Down to the dust you go like that lost love
You mourn for and fill up your songs
From morning until mourning.
ORPHIC SONNET #7
I dreamed I saw a creature in the desert
Who posed a riddle: What has four legs in the morning,
Two legs in the afternoon, and three legs at night?
Man, I answered, crawls as a baby, walks as a man,
Has a cane when he is old. That’s right, the creature said,
You are the answer to my riddle! You are Orpheus
But go by other names. Swellfoot the Tyrant is one.
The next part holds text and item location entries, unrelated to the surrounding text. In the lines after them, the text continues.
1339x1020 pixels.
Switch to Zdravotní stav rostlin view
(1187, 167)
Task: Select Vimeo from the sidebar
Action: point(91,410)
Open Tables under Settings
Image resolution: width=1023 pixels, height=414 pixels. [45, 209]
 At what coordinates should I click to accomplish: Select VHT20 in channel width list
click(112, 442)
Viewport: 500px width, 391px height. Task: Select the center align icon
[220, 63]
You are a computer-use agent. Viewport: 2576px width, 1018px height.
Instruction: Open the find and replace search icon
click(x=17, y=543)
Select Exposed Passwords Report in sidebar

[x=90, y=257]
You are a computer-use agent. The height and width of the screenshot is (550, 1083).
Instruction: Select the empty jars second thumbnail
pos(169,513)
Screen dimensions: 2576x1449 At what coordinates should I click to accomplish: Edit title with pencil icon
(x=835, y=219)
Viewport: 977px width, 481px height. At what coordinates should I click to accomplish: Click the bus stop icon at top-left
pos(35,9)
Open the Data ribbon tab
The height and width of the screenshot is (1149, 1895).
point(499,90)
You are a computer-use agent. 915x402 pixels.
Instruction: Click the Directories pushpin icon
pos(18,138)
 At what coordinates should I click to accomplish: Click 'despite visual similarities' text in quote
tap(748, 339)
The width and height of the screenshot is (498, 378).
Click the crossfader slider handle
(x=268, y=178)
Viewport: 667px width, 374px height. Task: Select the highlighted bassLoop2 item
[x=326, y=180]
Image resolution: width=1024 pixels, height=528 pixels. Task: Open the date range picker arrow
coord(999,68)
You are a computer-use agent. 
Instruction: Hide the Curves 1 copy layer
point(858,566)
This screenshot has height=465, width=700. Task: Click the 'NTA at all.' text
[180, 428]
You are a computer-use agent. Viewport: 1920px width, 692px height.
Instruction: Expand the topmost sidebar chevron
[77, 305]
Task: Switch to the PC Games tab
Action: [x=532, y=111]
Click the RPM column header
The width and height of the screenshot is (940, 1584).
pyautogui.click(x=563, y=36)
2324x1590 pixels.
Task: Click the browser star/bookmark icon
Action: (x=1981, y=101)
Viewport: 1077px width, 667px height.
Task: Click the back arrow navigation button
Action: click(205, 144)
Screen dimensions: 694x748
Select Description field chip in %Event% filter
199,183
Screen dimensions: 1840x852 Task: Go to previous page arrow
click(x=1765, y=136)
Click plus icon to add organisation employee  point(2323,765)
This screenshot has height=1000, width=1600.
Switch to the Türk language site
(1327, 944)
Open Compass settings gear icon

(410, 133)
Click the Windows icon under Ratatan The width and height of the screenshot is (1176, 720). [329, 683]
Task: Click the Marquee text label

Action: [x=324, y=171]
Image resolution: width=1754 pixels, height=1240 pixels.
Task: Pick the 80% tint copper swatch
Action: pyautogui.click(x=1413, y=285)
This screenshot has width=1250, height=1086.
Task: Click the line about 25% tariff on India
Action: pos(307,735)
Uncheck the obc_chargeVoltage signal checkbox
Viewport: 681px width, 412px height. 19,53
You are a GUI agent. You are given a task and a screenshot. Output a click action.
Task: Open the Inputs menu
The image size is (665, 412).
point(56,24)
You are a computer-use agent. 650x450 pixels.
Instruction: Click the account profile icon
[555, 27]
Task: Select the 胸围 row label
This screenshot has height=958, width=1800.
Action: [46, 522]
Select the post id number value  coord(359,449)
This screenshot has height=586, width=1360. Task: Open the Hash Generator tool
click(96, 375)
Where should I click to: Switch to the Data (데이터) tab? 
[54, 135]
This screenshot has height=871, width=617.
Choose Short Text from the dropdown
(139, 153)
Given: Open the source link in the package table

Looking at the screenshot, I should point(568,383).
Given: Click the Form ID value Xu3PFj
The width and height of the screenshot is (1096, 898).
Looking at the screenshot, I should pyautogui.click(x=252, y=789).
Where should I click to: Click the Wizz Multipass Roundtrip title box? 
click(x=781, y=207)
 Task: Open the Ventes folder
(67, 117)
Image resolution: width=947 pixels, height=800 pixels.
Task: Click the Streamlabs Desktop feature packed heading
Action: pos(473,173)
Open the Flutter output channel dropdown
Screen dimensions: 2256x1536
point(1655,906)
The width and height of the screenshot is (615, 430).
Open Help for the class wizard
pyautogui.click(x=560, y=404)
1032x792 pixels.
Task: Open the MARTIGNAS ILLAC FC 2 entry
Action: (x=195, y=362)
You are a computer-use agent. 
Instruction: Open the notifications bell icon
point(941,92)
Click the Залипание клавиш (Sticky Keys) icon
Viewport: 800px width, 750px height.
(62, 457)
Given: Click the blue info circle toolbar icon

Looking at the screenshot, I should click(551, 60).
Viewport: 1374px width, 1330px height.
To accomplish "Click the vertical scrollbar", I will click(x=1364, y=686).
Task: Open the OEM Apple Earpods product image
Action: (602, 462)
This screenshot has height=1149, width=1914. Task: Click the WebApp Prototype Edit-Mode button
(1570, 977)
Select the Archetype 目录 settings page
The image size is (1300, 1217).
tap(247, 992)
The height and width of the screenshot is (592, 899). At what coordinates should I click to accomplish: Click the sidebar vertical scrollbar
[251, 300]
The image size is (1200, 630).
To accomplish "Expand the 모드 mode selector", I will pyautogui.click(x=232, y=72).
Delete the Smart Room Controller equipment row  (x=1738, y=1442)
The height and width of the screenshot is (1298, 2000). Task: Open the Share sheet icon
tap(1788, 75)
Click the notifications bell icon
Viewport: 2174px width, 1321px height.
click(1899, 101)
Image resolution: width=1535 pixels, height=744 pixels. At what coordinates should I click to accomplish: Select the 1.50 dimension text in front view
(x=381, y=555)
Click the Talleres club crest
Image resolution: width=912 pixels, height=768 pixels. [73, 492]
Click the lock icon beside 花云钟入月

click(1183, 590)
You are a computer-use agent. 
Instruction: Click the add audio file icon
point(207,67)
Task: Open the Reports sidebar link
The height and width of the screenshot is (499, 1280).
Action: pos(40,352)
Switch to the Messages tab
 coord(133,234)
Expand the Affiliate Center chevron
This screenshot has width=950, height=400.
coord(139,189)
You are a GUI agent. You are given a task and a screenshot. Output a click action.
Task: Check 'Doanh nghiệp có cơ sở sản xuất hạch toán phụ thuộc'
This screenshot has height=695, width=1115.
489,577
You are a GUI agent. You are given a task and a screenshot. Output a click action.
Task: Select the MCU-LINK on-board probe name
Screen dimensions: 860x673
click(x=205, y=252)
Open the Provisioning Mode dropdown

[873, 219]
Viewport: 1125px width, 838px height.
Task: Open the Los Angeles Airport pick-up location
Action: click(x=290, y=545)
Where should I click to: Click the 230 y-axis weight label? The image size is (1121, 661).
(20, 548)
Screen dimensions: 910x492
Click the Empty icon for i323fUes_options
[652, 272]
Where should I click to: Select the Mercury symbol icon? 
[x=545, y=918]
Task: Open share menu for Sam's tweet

I will not destroy your city, you will,
You will not tend the water or the earth
You will not keep the air from going foul
Under your tutelage, men will grow rich
Under your tutelage, the world will die
Eurydice is only the beginning —
My dream faded as the monster vanished,
laughing or weeping, I could not tell, I could not tell.
ORPHIC SONNET #8
(In Hell)
I am caught
in a world of ash
Fires engulfing
the sweet land
Apocalypse
where I came to escape
the fierce winters,
the ice, the snow
Ash everywhere
that mimics snow
and a plague
that separates
human from human
soul from soul
ORPHIC SONNET #9
Time
Ends
All
Things
Time
Ends
All
Things
Time
Ends
All
Things
GLORIOUS
Rapture
ORPHIC SONNET #10
Fire consumes me
My head is afire
My arms burn
My fingers are aflame
Everything I touch
Burns
Water will not stop it
The hungry flames
Flare up as I sleep
Consume the bed
The pillows
Consume the lover
There is nothing
That is not fire
Author’s note: You’re probably familiar with Rimbaud’s famous “Je est un autre” — “I is someone else.” That’s definitely the case here. There are a few connections I’m aware of: Rilke, for instance, and his Sonnets to Orpheus. My friends Iván Argüelles and Neeli Cherkovski have been writing free verse sonnets, so that is probably a factor. And the Orpheus story is one I’ve been close to since I was young. (Since Adelle’s death, its relevance was of course increased.) I was also aware that even free verse poets resort to iambic pentameter when they wish to “heighten” their verse, make it more “elevated.” Whitman: “Center of equal daughters, equal sons” (“America”). So the poems are mostly written — at least the initial ones — in a loose iambic pentameter. As the series progressed, I moved into an even looser form, something I call the ghost of a sonnet. I write in various styles but the “voice” in many of these poems doesn't seem to be mine — they are different from anything else I’ve done. I like to think that the voice must be that of Orpheus — and this despite the fact that there are obvious autobiographical elements in some of the sonnets. My pal Jake Berry remarked, “Something is speaking through you.” I was a little uncertain about 6 and 7, but 8, 9, and 10 came and restored the poem to me. 10 especially: “There is nothing / That is not fire.”